If you need to start OmniGraffle you may either have a new blank document at your disposal, or you may be presented with the Template Chooser.
The template chooser contains a few ready-made templates for various tasks.
For this task, choose the Blank template and hit the New Diagram button.
Step 2: Add the first task
The first task for a website author is of course to start a new article. We’ll use an oblong to denote this.
In the tool-selector, you click on the Shape Tool. You will notice a blue circle with the number 1 inside. This indicates that this tool has been selected to perform once.
This means that after you have used the tool once, OmniGraffle will revert back to the selection tool. If you want to draw more than one particular shape, double-click on the corresponding icon, and it will not change until you select another tool to use.
Now, draw an oblong shape on the canvas. Notice that the blue circle over the shape tool is gone—and the selection tool has been automatically selected.
Double-click inside the oblong shape. You will now have the ability to put text inside the shape. Type in Start new article.
If your version of the oblong and the text does not exactly look like what you see in the article, this is not important right now. We are going to fix this later. Do not spend time trying to get your oblong looking 100% like what you see here.
When you are done press the Esc key (or click anywhere on the canvas, outside of the shape). You will now notice that the shape is selected since the shape has got eight “handles”:
Just leave it like this.
The handles you see on the shape are what you use when you want to resize the shape using your mouse.

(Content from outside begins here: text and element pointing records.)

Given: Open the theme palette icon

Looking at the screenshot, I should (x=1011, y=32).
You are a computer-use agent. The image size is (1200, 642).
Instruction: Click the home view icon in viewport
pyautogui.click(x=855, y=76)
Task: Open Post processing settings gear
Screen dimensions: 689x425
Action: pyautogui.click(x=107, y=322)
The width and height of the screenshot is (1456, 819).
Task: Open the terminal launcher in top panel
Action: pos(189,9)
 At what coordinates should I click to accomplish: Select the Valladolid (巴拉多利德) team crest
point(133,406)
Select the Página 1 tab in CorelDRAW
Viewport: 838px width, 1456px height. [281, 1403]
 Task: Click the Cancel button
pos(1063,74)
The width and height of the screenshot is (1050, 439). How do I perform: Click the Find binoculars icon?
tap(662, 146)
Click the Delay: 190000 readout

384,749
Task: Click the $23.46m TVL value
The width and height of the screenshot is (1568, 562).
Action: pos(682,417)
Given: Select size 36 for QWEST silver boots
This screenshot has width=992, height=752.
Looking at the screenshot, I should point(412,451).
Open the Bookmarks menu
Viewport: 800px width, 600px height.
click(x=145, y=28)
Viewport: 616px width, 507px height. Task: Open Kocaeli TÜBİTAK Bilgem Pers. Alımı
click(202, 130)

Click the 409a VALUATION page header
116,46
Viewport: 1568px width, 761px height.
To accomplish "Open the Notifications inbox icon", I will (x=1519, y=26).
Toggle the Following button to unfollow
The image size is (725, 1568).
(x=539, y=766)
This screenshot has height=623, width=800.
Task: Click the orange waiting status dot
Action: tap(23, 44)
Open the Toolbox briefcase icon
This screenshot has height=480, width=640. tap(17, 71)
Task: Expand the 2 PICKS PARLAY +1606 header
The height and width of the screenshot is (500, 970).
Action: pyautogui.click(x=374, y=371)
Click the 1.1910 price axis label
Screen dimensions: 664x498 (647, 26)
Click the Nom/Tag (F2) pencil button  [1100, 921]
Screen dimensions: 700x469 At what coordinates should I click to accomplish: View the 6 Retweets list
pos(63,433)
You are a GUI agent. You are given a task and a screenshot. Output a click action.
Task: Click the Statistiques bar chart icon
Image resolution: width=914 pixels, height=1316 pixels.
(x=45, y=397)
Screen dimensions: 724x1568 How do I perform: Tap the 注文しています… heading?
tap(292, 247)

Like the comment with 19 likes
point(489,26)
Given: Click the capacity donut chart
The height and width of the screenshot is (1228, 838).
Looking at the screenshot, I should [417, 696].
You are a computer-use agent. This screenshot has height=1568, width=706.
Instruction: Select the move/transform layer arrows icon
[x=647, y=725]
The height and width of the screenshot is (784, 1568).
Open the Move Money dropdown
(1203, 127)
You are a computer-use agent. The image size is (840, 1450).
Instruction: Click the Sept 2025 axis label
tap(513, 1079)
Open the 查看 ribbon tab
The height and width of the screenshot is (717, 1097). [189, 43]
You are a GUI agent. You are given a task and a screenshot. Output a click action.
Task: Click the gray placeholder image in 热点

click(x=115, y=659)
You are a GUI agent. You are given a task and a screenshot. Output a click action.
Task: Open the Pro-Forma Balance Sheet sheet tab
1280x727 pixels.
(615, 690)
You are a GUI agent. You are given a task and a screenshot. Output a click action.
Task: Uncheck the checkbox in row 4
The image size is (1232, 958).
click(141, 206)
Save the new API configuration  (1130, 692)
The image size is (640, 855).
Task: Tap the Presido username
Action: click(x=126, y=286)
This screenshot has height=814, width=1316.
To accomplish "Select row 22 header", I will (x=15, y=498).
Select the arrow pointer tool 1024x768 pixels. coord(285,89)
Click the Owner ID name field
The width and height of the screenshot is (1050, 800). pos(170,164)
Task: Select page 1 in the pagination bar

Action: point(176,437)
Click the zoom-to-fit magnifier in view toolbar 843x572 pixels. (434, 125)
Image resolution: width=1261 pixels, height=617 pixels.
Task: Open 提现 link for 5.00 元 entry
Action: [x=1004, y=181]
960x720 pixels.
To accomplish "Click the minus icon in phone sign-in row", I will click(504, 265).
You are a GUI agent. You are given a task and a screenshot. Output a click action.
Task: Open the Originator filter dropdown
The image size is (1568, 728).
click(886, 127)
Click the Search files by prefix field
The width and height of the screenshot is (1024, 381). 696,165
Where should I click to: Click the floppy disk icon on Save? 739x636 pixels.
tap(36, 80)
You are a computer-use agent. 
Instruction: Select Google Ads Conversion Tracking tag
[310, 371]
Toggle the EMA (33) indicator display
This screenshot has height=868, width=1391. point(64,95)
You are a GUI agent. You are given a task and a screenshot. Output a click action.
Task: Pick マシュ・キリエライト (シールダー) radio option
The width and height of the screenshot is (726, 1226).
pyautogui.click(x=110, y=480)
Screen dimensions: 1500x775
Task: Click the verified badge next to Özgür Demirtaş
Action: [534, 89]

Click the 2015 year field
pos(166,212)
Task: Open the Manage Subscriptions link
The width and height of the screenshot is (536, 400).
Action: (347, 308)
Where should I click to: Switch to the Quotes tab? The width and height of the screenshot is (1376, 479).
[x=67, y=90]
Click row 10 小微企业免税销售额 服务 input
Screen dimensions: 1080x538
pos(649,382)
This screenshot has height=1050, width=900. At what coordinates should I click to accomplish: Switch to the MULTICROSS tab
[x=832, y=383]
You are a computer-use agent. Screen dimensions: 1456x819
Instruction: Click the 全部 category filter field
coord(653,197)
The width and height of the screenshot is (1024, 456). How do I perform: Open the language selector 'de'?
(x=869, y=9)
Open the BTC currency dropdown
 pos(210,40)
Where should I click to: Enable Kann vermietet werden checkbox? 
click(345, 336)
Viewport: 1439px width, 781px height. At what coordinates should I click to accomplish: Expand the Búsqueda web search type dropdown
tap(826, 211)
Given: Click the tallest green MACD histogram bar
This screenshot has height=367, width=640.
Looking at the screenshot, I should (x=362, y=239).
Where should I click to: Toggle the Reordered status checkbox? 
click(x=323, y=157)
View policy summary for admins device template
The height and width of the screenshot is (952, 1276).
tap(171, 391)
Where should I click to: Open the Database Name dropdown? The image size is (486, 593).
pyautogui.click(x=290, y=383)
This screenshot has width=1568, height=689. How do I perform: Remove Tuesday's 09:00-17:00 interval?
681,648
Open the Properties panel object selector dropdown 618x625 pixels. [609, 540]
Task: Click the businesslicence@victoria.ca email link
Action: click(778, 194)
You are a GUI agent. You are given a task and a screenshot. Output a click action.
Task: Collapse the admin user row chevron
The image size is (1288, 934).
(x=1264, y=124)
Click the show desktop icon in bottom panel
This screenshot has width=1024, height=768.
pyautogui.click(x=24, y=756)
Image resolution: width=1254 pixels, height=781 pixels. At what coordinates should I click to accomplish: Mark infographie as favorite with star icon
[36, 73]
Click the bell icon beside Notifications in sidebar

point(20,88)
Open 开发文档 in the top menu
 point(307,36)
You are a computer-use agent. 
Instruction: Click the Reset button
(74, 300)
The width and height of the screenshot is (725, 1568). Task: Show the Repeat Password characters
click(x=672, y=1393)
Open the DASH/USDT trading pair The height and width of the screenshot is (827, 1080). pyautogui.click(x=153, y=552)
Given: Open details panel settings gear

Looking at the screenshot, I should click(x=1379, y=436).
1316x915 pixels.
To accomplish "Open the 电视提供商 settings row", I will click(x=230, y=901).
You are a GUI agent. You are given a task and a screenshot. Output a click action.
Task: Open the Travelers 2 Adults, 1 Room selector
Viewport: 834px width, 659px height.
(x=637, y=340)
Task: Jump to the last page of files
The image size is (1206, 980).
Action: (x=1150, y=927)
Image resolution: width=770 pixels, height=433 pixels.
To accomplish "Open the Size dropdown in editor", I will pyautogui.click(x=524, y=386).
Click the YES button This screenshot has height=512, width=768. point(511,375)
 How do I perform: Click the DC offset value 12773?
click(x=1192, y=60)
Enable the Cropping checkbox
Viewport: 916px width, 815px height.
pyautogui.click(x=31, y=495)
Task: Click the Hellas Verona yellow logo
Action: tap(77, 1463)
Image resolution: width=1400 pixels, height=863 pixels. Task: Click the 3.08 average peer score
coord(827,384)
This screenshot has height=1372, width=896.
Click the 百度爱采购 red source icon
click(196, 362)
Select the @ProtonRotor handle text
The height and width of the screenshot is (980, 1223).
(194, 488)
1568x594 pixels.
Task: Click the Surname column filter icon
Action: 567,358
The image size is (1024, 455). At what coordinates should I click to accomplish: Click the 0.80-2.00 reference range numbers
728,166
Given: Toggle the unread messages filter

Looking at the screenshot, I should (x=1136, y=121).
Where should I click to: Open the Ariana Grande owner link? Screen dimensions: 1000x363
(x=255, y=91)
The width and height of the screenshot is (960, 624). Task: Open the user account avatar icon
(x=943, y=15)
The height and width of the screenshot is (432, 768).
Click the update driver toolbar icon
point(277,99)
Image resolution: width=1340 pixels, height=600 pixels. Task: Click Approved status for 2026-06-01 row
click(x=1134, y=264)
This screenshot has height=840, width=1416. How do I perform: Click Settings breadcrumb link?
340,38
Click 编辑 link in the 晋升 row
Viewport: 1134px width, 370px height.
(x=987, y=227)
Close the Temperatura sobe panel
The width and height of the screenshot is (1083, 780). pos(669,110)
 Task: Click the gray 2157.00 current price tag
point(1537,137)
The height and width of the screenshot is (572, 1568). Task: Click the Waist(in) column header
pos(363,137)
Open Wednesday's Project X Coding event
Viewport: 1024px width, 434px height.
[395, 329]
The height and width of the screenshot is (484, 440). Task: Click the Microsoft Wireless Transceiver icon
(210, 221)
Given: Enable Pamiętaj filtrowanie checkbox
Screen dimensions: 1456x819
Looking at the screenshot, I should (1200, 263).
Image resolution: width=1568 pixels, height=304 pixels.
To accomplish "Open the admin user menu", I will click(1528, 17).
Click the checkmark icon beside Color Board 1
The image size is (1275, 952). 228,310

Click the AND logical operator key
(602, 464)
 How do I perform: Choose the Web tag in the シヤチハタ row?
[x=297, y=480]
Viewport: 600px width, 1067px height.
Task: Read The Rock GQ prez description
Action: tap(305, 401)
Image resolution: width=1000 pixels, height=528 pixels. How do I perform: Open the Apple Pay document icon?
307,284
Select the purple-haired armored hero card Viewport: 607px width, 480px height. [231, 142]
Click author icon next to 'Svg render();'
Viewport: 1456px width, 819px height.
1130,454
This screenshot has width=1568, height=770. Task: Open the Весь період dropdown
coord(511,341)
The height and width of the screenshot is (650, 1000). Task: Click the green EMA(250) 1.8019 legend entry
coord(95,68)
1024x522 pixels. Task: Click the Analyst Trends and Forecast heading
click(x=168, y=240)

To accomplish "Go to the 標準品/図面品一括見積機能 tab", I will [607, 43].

Step 3: Add task—writing article
The next task is of course to write the actual article.
With the Start new article box selected, press the +D keyboard shortcut combination to duplicate the shape. You should now have one box on top of the other:
Move the selected (copied) oblong to the right of the one underneath. Try to leave a good amount of space between the boxes. You will now have two rectangles with the same content next to each other.
Double-click inside the box on the right side to edit the text, and enter Editing article.
Step 4: Connecting shapes
Since you are in fact documenting a process, using an arrow from one point in the workflow to the next point makes sense. What we want is an arrow going from the Start new article box to the Editing article rectangle.
To achieve this, click on the Line Tool in the tool-selector on the canvas toolbar. You will notice a blue circle with the number 1 inside. This indicates that this tool has been selected to perform once.
Next, place the cursor over the Start new article oblong. You will notice that the shape is now glowing with a colored hue.
The glow is to indicate that you can start (or end) a line on a shape. The color of the glow depends on which version of OmniGraffle you are using. If you are reading the PDF version of this book, you will notice that the glowing color is red. Usage of the red color is also reflected elsewhere in the text.
Click once, and move the cursor over to the Editing article oblong. You will notice two things: The Editing article oblong is now glowing; and there is a straight line between the two shapes.
When you click on the Editing article oblong, the line becomes permanent. The line is also selected, which is a good thing, as you now will put on an arrow to indicate the direction of the workflow.
To add an arrow to a line, you need to use the Lines and Shapes inspector. If the style palette is not shown, press the +1 keyboard combination. The style palette is now visible. Click on the line style and you have access to line properties.
As you notice in this inspector, there are several properties you can use to alter the appearance of a line. In fact, you can alter certain properties on all drawn shapes (lines, circles, oblongs, and so on).
The important widget for you right now is the following part of the inspector:
The left selector controls the appearance of the start of the line.
The right selector controls the appearance of the line ending.
The middle selector is what kind of line you want to have. Between the two shapes we are now working on, you can leave this selector as it is.